## TASK TO COMPLETE
Please copy every line from the records below that contains the string "will".

## TASK INPUTS
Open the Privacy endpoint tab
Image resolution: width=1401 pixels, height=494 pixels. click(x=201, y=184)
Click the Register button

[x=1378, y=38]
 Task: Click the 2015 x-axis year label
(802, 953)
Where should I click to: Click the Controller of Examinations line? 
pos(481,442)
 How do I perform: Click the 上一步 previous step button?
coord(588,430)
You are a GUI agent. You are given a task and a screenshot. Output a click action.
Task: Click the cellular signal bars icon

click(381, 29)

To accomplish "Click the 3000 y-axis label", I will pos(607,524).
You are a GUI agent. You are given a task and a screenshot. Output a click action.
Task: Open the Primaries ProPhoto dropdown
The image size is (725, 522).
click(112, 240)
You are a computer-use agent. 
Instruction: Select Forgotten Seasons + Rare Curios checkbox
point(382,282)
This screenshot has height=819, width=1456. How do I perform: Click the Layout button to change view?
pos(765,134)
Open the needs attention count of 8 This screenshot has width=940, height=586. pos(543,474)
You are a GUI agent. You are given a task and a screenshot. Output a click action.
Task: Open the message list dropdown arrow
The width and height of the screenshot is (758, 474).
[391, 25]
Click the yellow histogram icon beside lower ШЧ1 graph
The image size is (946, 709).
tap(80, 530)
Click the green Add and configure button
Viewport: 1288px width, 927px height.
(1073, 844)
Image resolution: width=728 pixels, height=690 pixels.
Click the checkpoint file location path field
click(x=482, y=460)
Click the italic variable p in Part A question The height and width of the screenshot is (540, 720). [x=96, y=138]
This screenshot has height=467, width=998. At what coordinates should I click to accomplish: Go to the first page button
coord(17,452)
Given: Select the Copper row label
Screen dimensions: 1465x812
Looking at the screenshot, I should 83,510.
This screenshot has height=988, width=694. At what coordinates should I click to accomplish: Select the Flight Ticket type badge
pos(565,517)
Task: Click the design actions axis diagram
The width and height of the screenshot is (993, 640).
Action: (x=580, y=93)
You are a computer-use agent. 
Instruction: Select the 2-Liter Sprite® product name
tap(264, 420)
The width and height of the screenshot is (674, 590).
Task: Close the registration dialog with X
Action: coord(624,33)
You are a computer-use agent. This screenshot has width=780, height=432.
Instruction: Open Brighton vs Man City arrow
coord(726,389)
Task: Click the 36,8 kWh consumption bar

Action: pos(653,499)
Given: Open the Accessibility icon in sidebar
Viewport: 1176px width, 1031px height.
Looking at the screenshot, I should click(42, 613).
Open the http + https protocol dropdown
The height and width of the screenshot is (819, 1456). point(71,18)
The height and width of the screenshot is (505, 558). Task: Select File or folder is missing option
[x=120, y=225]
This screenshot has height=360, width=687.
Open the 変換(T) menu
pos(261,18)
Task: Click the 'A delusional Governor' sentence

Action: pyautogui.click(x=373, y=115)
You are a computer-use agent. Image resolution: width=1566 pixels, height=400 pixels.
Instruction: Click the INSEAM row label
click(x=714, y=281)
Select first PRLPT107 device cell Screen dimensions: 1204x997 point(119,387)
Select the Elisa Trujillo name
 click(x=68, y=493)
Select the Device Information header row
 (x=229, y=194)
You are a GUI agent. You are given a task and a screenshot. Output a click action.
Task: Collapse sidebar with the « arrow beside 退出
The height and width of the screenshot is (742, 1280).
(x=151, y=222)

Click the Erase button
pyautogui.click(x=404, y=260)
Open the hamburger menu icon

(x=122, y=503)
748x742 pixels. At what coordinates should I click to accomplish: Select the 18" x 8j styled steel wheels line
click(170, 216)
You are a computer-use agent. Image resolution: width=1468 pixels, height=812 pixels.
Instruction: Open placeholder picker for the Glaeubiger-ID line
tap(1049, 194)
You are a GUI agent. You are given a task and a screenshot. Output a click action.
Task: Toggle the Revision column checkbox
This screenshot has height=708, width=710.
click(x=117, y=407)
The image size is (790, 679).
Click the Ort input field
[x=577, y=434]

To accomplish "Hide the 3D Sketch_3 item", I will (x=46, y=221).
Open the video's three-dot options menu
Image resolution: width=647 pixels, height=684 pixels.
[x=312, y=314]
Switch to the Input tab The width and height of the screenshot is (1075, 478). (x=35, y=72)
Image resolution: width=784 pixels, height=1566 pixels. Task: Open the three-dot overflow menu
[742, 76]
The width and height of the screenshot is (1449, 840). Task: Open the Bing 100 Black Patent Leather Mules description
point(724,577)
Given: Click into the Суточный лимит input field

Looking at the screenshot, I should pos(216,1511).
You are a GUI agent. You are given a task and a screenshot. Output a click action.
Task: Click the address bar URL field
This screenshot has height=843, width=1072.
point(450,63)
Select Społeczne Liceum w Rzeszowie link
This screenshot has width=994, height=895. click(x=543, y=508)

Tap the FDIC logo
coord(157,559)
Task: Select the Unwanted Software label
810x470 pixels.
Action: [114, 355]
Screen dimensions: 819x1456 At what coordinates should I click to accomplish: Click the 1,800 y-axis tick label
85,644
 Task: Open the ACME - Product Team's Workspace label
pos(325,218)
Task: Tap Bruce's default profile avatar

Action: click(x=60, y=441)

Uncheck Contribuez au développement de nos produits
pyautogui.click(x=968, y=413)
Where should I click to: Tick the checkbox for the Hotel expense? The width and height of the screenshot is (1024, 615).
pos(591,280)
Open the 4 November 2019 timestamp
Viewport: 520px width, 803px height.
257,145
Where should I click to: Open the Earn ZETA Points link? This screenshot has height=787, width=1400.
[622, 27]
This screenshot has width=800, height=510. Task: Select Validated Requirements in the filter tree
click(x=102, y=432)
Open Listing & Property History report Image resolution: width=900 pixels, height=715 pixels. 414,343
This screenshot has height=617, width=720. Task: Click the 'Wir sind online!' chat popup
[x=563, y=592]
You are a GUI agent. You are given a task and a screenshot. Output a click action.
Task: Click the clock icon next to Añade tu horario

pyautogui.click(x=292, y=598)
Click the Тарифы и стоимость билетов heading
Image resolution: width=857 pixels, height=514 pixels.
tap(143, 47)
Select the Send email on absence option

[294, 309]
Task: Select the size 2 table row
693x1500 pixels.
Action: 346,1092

## REPLY
To accomplish "Click the 3000 y-axis label", I will pos(607,524).
To accomplish "Hide the 3D Sketch_3 item", I will (x=46, y=221).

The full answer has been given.